Rather than reason about the efficiency of an entire program, which may contain various parts that run at different speeds or operate on different data items, we’ll often willfully forget the specifics of a complicated program and focus on one part of it. We will also ignore the details of a specific programming language.
Instead, we will reason about algorithms. An algorithm is a procedure of instructions that may be performed to solve a problem: given some input, an algorithm does some calculation with the input or transforms the input into useful output. Therefore algorithms are reusable operations that can be done on a potentially large possible number of inputs.

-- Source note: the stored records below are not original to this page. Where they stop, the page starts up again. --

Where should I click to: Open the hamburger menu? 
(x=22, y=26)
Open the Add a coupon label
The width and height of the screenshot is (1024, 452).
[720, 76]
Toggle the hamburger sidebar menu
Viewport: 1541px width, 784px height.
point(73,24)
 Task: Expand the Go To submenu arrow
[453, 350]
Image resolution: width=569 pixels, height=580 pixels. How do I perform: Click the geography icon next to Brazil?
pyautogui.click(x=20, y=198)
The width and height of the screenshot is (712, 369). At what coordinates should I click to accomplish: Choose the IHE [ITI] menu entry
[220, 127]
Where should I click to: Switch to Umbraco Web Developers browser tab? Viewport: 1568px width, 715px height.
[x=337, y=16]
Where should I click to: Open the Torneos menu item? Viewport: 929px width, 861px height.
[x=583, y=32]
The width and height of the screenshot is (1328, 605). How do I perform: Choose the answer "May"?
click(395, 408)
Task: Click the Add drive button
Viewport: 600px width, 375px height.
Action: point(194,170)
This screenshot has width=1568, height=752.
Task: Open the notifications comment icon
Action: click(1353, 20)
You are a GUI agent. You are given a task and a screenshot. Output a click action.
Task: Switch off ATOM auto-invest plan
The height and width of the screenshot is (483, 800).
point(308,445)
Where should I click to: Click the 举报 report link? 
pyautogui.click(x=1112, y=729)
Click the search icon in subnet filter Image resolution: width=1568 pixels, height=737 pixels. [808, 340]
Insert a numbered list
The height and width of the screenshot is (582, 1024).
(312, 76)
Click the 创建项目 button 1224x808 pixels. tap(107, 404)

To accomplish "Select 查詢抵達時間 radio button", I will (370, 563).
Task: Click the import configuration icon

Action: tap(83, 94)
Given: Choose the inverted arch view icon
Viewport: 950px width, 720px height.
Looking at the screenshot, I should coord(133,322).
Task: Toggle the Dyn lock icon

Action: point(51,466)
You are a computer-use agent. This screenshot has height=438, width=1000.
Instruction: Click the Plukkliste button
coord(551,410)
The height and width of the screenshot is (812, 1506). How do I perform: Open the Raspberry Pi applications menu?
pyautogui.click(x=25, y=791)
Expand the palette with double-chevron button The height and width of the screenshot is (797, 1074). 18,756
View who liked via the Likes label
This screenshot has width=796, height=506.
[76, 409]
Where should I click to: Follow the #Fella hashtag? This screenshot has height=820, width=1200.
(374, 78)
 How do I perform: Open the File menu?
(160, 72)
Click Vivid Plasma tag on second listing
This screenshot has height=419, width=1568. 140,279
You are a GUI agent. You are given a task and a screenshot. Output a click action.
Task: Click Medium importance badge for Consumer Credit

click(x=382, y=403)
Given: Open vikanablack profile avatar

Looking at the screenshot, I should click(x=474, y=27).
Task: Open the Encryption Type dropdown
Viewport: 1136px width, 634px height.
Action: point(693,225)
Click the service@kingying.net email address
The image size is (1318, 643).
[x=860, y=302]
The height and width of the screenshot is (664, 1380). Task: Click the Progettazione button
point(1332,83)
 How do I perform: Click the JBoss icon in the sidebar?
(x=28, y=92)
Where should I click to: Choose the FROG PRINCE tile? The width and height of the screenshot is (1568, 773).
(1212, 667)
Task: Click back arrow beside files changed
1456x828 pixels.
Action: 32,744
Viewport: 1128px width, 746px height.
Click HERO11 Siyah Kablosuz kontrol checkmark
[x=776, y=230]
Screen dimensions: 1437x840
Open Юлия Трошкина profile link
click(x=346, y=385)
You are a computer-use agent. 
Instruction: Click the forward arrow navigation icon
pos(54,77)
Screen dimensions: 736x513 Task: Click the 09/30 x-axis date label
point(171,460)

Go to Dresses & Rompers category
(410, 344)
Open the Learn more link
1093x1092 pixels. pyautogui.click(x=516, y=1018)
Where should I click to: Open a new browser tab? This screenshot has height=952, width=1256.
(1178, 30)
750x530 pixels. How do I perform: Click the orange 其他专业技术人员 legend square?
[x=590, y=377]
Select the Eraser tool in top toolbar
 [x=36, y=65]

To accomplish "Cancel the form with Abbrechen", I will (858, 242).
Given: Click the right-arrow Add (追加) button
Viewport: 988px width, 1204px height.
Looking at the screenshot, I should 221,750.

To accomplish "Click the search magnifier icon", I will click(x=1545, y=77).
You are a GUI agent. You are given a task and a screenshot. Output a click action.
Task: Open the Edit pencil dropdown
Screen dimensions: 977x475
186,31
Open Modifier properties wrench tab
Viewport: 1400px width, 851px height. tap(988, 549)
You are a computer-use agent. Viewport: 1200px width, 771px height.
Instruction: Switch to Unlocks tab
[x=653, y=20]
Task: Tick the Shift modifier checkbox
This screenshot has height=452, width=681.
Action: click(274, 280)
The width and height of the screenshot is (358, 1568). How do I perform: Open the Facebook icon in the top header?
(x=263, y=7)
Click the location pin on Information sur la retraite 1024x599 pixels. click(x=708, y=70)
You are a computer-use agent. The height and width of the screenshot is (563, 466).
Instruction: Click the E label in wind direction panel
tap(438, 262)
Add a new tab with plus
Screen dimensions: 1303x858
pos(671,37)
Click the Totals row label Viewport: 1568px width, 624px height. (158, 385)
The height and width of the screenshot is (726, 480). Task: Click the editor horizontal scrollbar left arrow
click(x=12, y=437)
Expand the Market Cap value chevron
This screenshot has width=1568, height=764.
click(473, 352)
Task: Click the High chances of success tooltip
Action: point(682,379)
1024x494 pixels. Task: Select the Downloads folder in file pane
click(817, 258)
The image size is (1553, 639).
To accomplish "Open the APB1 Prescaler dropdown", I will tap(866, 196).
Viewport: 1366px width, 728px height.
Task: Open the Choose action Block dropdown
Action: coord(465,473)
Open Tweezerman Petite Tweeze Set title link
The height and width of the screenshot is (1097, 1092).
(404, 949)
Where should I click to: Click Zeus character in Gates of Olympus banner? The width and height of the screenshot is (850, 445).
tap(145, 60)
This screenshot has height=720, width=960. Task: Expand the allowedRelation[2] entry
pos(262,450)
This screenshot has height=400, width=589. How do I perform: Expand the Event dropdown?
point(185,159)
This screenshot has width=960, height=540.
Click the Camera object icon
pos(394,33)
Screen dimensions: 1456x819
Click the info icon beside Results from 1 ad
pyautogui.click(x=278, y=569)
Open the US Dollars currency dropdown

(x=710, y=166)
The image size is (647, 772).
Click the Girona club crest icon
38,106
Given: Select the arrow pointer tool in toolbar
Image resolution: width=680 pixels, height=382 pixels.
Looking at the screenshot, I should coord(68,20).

Take, for example, the method you learned in elementary school to add two multiple-digit numbers. This process can be considered an algorithm, and can be defined as follows:
First, align the two numbers so that their least-significant digits are on the right. Then, starting from the right, repeatedly add the two digits on top of each other, writing the sum underneath both numbers, in the appropriate column. If the sum of the digits exceeds ten, write only the ones digit of the sum underneath the numbers, and remember to add ten to the next sum.
Notice how this algorithm can be specified in English. Note also that the procedure is general enough for two numbers of any length (however, it is not written generally enough for numbers in any base).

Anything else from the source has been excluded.